Over a million Iranians have deposited approximately $3,800 each in banks, hoping to “win” one of the vehicles that Iran’s leading automaker, Iran Khodro, raffled off last week pending the announcement of the results.

The annual draw is being held for a total of 120,000 vehicles of different types but making a deposit was required for 36,000 of them.

Many Iranians buy cars as investments like gold, real estate, stocks, and foreign currency to maintain the value of their savings. Prices, even for used cars, can increase in tandem with high inflation and a falling currency.

In the past few years, Iran’s automakers have not been able to meet their production targets because of US sanctions imposed in 2018 and foreign currency shortages that hugely affected the procurement of parts. In the same year, imports were also banned. This has led to an imbalance in supply and demand. Iran was the 19th car producer in the world in 2021.

Out of the over 2.2 million people who signed up for the draw, only 1.2 million were required to make the deposit. As a result, their chances of winning in the deposit-required category are extremely low.

The draw has locked the total of around $4.5 billion in Iranian banks, equivalent to the total stock market value of the country’s top three automakers, Iran Khodro, Saipa, and Pars Khodro.

Iran Khodro and Saipa account for over 90 percent of all car production in the country. The government owns 40 percent of the shares in both companies “privatized” a few years ago and has maintained control over them. In fact, most of the other shares are also owned by government-affiliated banks and companies.

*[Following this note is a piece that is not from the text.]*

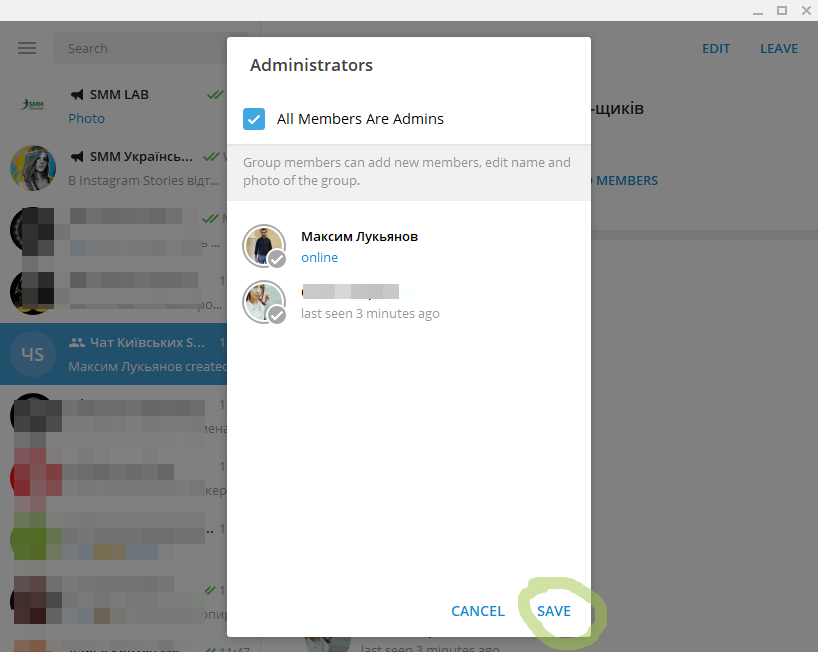Minimize the Telegram window
818x652 pixels.
tap(758, 10)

Some banks have offered applicants interest-free, no-fee loans of one billion rials ($1,600) without requiring guarantees, enabling them to cover part of the 2.3 billion rials ($3,800) deposit needed to participate in the draw. Notably, banks such as Sarmayeh and Iran Zamin, which have offered these loans, are among those that have faced significant capital losses in recent years.

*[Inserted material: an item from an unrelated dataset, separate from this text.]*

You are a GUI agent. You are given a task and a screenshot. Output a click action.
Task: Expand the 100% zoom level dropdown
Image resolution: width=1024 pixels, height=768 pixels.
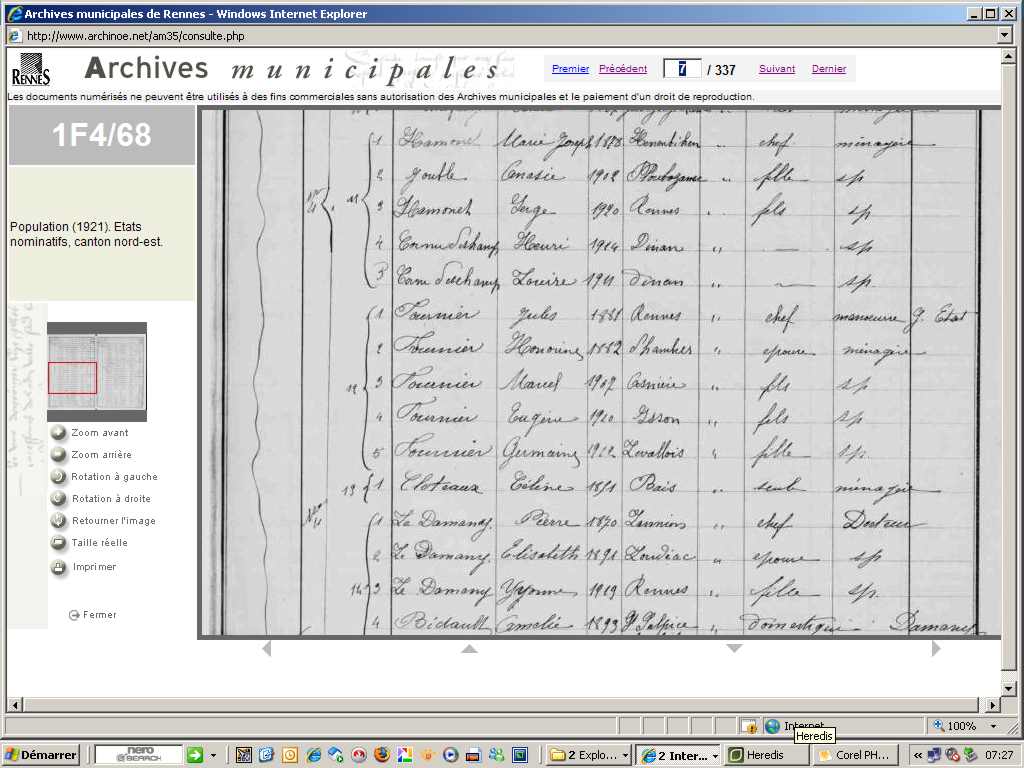pyautogui.click(x=993, y=726)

The deposited sum covers half the final cost of the cars, and the outstanding amount should be paid at delivery time. Those who do not win in the draw have been promised to get back their deposits after the draw.

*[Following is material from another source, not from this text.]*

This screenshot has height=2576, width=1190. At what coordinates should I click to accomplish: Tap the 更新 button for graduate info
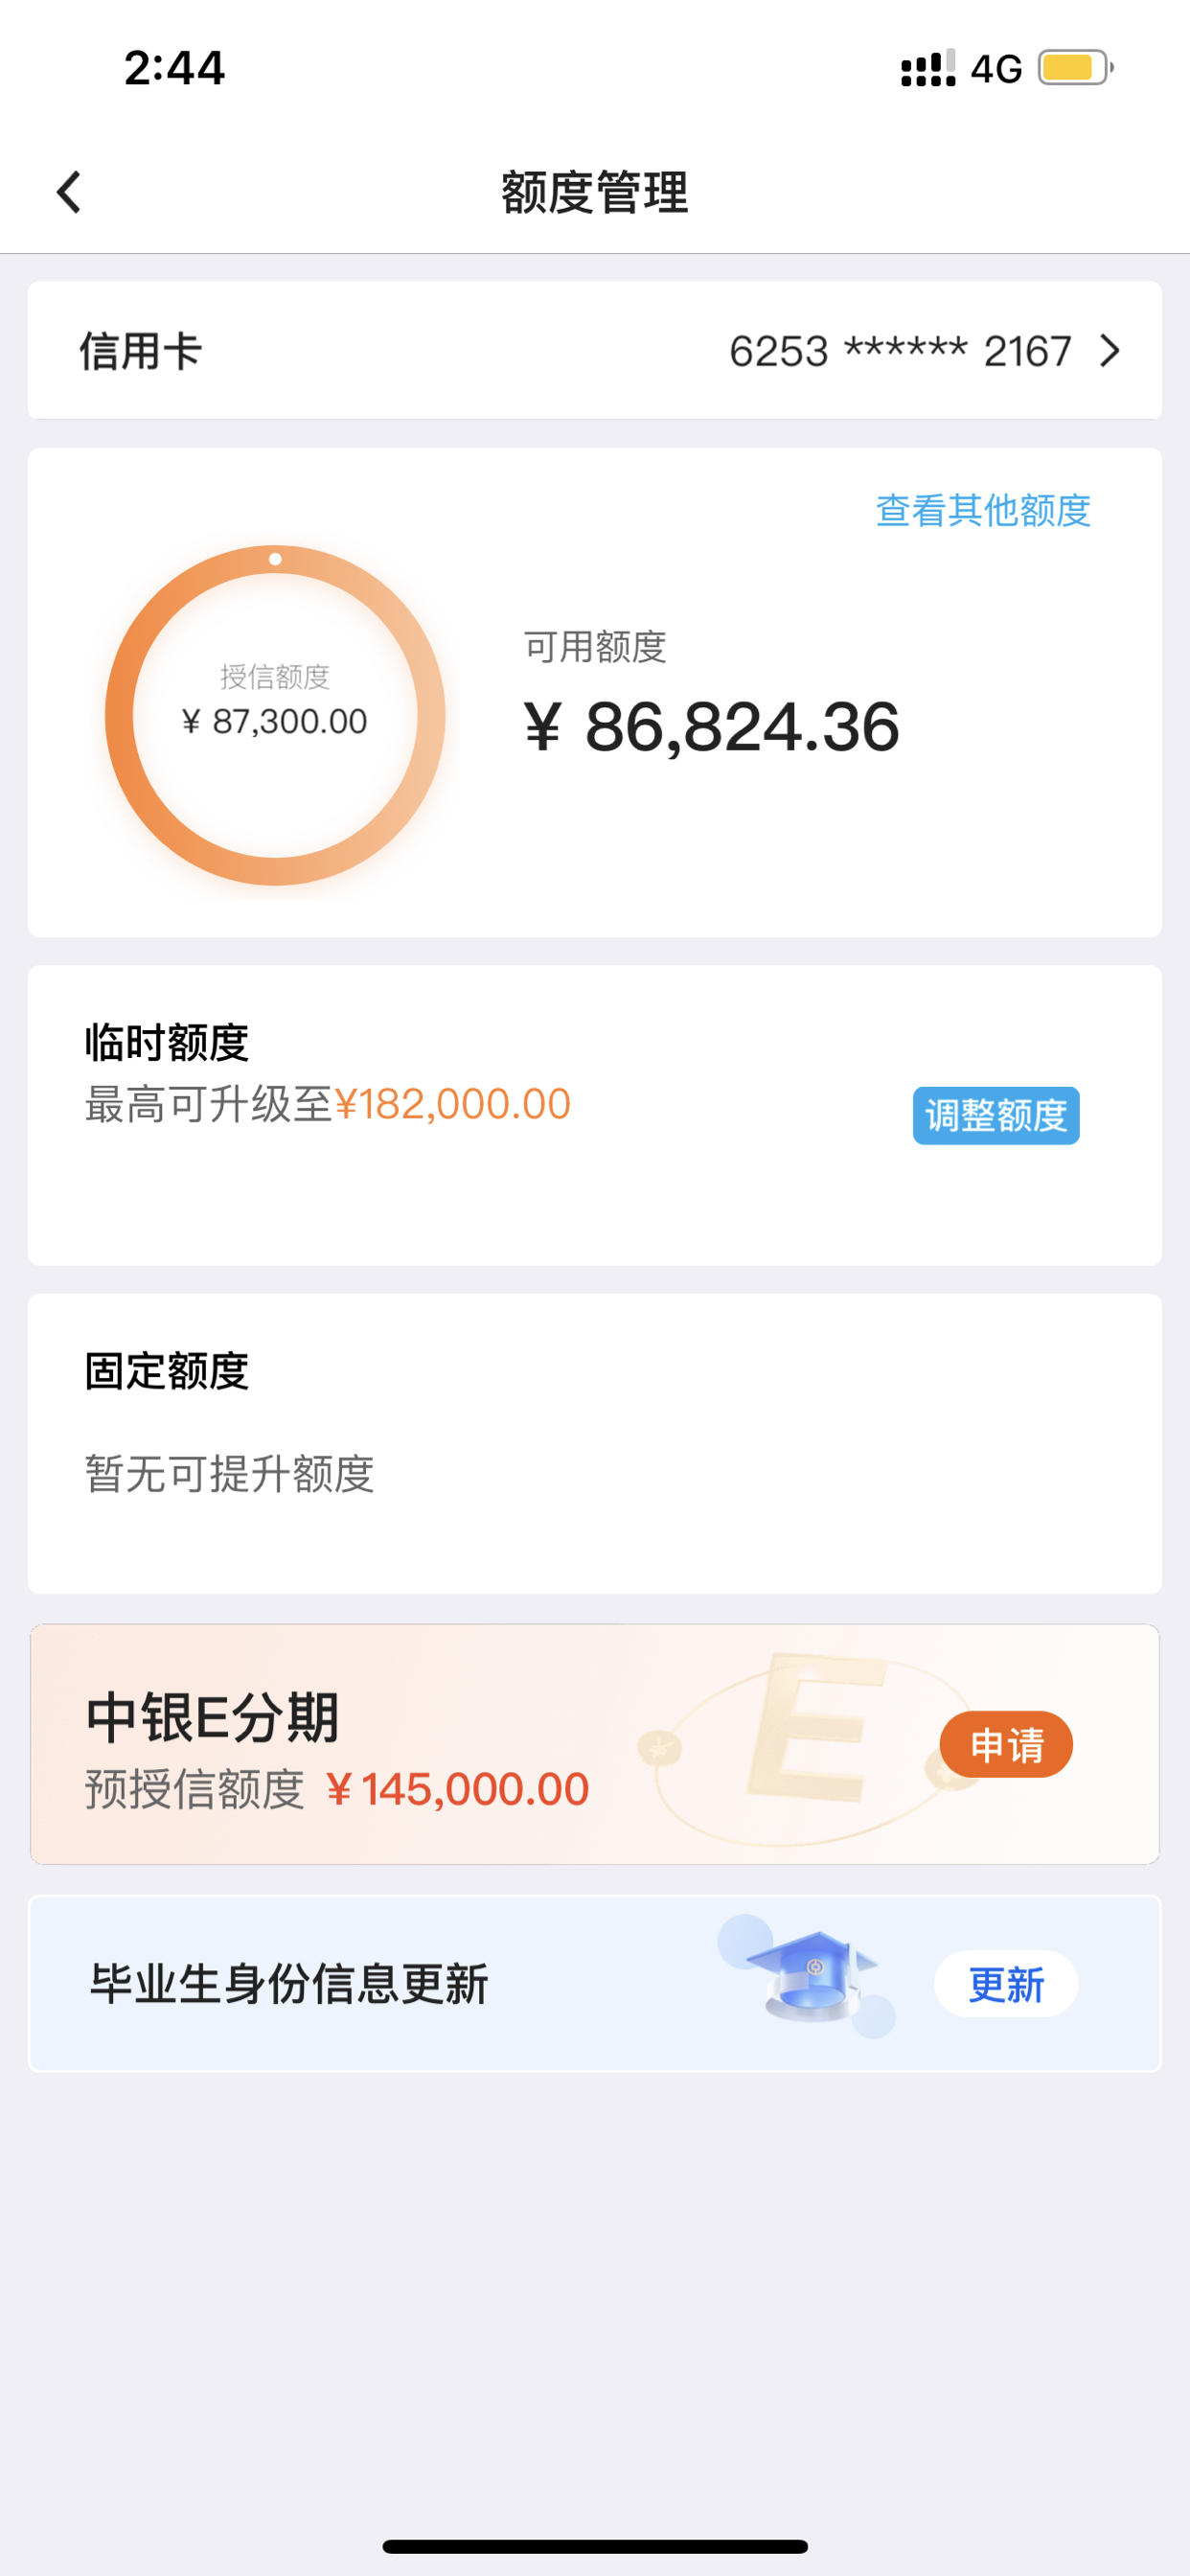click(1006, 1984)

The vehicles sold to the fortunate “winners” are expected to be significantly more valuable on the open market when delivered over the next seven months—assuming the automaker adheres to its schedule without any delays.

Only a fraction of the 1.2 million applicants who made the deposit actually need the vehicles for personal use. The prospect of profiting from reselling the cars at higher prices on the open market has motivated many to sign up for multiple vehicles under the names of eligible family members. This strategy is driven by the expectation of a substantial profit once the vehicles are delivered.

“Probably over 90 percent of those who signed up are people who have money that they cannot use in business,” Babak Sadraei, an automotive industry expert, told Entekhab news website, adding that the automaker and the banking system are “the real winners” in the process.

Sadraei also cautioned about the potential economic impact of releasing a large amount of liquidity into the market when the locked deposits are freed. He warned that this influx of cash could flow into other sectors, such as the foreign currency market, driving up prices and further destabilizing the economy.

The online registration for the draw ended last month. Iran Khodro’s latest statement said the draw was scheduled for late August but the results will be announced early September. The automaker has yet to announce a timetable for the gradual delivery of the vehicles.

Of the remaining 84,000 vehicles in the draw for grabbing, 60,000 are allocated to mothers with two children one of whom was born in the past two years. This is part of a government initiative to encourage population growth while 24,000 are the share of those whose cars are now too old and need to be scrapped.

Applicants in these two groups were not required to deposit money for the banks.